Expanding consumption
Increasing the number of middle-income earners will be key to the country's long-term and steady economic development
The country will try to increase the number of middle-income earners in the year ahead, the Chinese authorities vowed at the just-concluded Central Economic Work Conference, an annual conference, which sets the tone for the following year's economic development.
Making such a commitment is timely given that the cultivation and expansion of the country's middle class will play a key role in promoting the steady development of the national economy. With the debt crisis in some eurozone countries and the United States posing an unprecedented challenge to the world economy, China needs to change its current income distribution pattern and expand its middle class as a way of boosting long-sluggish domestic demand.
China's middle class began emerging a decade ago. In 2001, 15 percent of the population were middle class. But even if the per capita annual income increased from the current $4,400 to $11,800, still only 23 percent of the population would be middle class, far lower than the average level of developed countries and lower even than other emerging economies.
A key reason for this is that China has failed to carry forward the growth momentum for its middle class. A World Bank report shows that the gap between the rich and poor in China has further widened over the past decade, with the country's Gini coefficient, the most commonly used measure of inequality, already exceeding 0.4 in 2000. This is generally regarded as the international warning level for dangerous levels of inequality. Since then the Gini coefficient has continued growing, reaching 0.496 in 2006 and exceeding 0.5 today. Statistics from the National Bureau of Statistics confirm the widening income disparity, as they show the per capita disposable income of China's top 10 percent urban households was 2.91 times that of the bottom 10 percent in 2005, and the disparity is now a stunning 20-fold.
The lack of a sound and all-inclusive social security network has also contributed to the lack of growth in the proportion of middle-income residents.
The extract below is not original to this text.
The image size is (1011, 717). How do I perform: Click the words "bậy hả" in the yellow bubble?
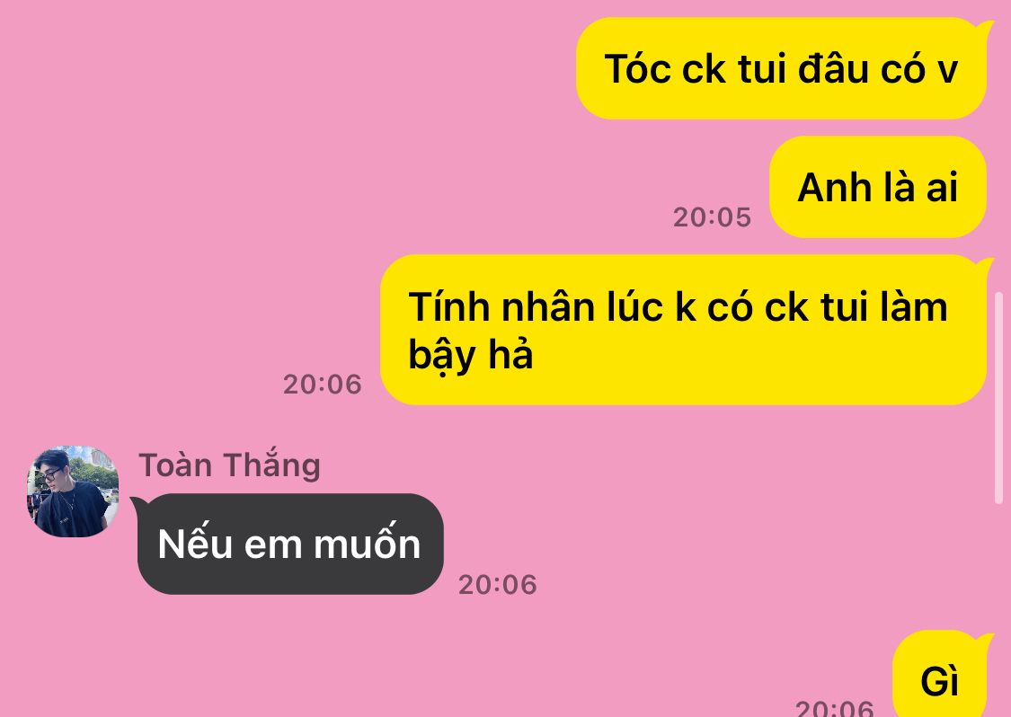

For example, the current property prices are so high they will immediately plunge any middle-income homebuyers into poverty. Ordinary Chinese families are under a heavy burden if they choose to enter the real estate market, even though the house prices have shown signs of falling following the introduction of government regulatory measures aimed at curbing speculation.
It is encouraging that the central government has finally put the middle class at the top of its agenda, but how to cultivate and expand this group will be a long and arduous task.
To facilitate this goal, the country should try to improve its legislation aimed at protecting private property, as providing effective protection for private property will help create a good investment environment and an effective incentive mechanism, which will benefit the buildup of the private economy and catalyze the formation and growth of the middle class.
The country should also push for thorough reforms of the current housing system and its supply model to stimulate the purchasing power of ordinary middle-income families, which has been almost suffocated by skyrocketing housing prices. It should launch a doubt-track housing market model as soon as possible, in which investment and luxury housing demands are handed over to the market while accommodation demands are handed over to the government. Different land supply and financial support should be given to the two kinds of demands.
It should also push for the establishment of an improved social security, welfare and public service network and try to expand primary distribution reforms in an effort to build an integrated "salary, insurance and welfare" income and taxation system, so as to increase the number of middle-income earners.
To cultivate a larger middle class, the country should also focus more on the development of sectors that can tap the potential of human resources. China is at a critical crossroads and its economic and social development is undergoing a profound transformation. Increasing the number of middle-income earners will help the country realize greater market vitality and economic maturity.